Congrats Derek. She will be fine. Keep up the Vit D and the calcuim.


----------



## Bea (Jul 26, 2007)

I'm sure she'll do fine!!  There's quite a few of us breeding at the moment, we'll all be getting bubs around the same time. Good luck with your two!! :thumbu:


----------



## derek (Dec 13, 2007)

thanks phill and bea


----------



## Sophia (Aug 11, 2007)

Good Luck!  I bet you are excited!


----------



## xxxSpikexxx (Jul 30, 2007)

Good luck


----------



## Laura (Jul 30, 2007)

Congrats on the first egg Derek good luck I hope everything goes great


----------



## Aly (Jul 30, 2007)

Congrats and goodluck! They are beautiful!
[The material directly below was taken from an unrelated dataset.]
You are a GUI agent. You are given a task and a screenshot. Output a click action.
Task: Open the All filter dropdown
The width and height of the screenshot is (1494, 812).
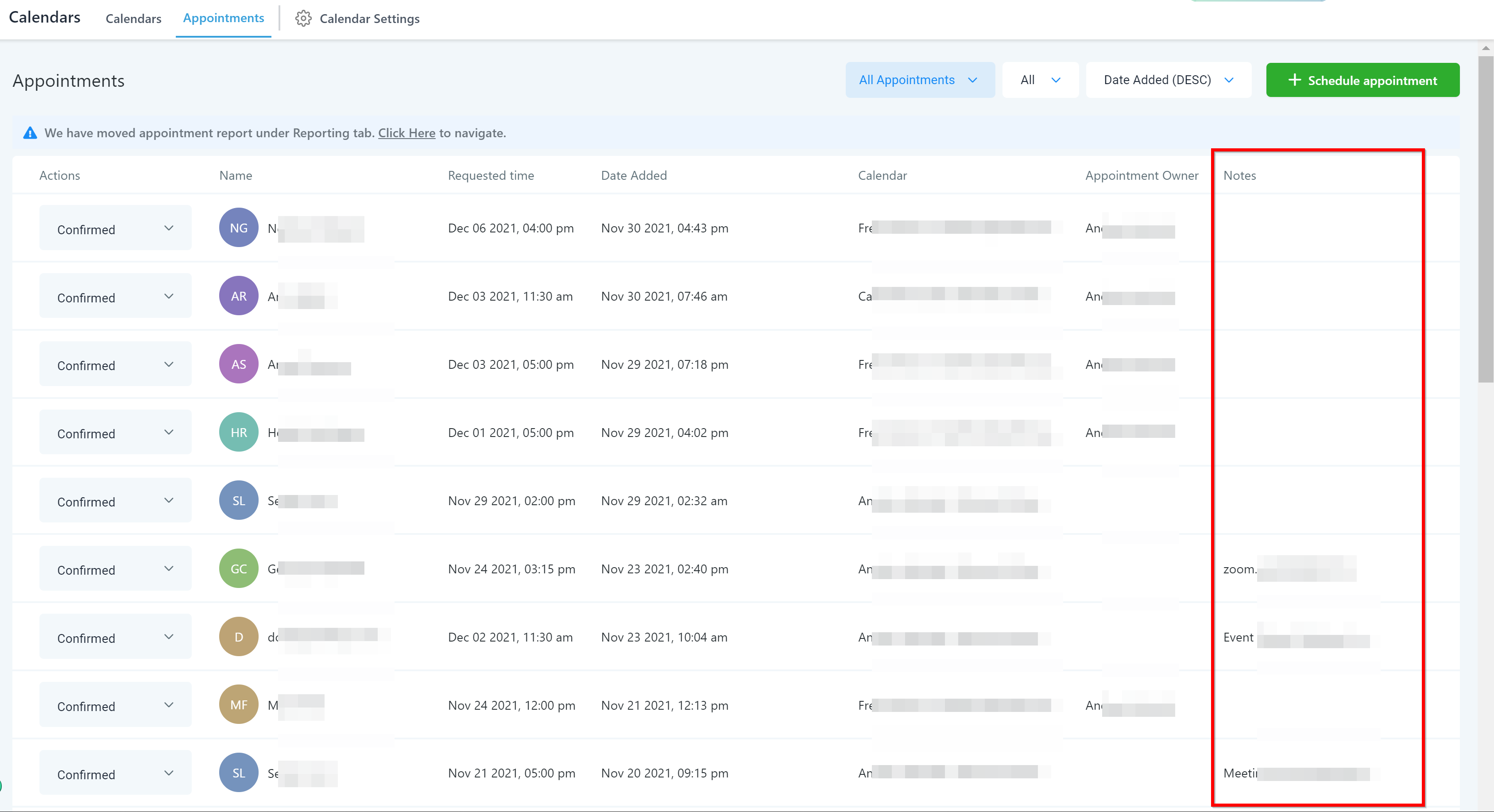(x=1040, y=80)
Like Phill said, vitamin D (esspecially D3 from short direct sunlight) and calcium and she'll do just fine. Egg #1 is the hardest and if she managed that one I'm sure she'll do fine with the rest. How did the shape and thickness come out?


----------



## derek (Dec 13, 2007)

thanks guys it morning her now ash is having a chow down sesssion still no more eggs yet aly her egg looks just like you see in tiel books i dont want to keep on peeping


----------



## Plukie (Aug 26, 2007)

Wow, there is going to be a baby boom!!!!!

I hope all goes well for you all......I'm not letting Dooby read this.


----------



## Laura (Jul 30, 2007)

Plukie said:


> Wow, there is going to be a baby boom!!!!!
> 
> I hope all goes well for you all......I'm not letting Dooby read this.


Baby Boom is right!!! Mine aren't reading it either there


----------



## Aly (Jul 30, 2007)

derek said:


> thanks guys it morning her now ash is having a chow down sesssion still no more eggs yet aly her egg looks just like you see in tiel books i dont want to keep on peeping


That's good-Sometimes the first egg is mishaped with some of them. Don't peep-everything sounds great. She should have another tomorrow. Egg #3 is due for us tomorrow as well.


----------



## birdieness (Jul 28, 2007)

> Wow, there is going to be a baby boom!!!!!


lol baby boom. almost 100% sure all lilly's eggs shall be duds so the baby boom isnt as big anymore


----------